Segment Start: Stored data

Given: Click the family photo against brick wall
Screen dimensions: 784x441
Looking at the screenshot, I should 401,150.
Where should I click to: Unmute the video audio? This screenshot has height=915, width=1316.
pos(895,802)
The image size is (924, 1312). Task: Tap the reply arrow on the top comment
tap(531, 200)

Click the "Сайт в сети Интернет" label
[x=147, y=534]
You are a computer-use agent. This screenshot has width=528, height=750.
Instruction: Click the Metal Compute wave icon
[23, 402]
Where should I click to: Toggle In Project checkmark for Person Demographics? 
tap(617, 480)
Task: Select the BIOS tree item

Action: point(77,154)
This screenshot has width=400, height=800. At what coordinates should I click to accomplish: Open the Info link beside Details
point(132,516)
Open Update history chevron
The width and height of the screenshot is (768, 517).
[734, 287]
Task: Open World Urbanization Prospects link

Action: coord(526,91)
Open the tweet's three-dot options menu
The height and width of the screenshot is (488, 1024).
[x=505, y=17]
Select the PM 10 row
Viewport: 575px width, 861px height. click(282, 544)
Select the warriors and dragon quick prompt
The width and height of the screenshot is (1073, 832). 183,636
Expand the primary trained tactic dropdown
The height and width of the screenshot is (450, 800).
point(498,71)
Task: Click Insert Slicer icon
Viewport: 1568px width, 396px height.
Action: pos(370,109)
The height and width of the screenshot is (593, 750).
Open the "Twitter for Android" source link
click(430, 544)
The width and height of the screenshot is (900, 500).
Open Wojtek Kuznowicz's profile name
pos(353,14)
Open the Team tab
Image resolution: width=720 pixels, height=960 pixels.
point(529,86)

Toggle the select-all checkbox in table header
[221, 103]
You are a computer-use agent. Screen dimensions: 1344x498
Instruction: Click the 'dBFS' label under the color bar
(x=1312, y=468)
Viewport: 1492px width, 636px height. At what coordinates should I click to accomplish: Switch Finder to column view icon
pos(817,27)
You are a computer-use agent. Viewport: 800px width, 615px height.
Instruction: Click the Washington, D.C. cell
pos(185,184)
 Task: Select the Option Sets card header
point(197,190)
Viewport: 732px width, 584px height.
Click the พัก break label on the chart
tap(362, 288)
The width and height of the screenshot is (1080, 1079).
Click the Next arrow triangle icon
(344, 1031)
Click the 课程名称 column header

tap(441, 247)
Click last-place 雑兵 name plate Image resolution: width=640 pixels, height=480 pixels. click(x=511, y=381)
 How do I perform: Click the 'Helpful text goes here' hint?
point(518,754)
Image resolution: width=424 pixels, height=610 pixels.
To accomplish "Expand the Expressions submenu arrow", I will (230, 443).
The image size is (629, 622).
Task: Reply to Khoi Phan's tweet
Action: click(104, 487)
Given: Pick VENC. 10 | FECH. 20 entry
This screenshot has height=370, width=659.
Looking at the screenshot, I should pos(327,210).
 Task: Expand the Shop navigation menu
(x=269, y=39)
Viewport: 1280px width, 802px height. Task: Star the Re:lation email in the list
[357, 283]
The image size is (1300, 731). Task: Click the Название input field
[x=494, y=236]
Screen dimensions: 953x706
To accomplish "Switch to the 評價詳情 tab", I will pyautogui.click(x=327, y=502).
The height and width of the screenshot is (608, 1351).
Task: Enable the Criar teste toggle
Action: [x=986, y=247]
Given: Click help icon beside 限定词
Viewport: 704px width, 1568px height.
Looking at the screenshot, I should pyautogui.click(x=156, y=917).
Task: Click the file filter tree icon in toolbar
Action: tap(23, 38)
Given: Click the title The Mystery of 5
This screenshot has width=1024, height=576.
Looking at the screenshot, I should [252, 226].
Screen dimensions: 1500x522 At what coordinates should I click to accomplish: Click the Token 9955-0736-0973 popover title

Segment End: Stored data

For each line above that carries the word "Given", copy it out.

Given: Click the family photo against brick wall
Given: Pick VENC. 10 | FECH. 20 entry
Given: Click help icon beside 限定词
Given: Click the title The Mystery of 5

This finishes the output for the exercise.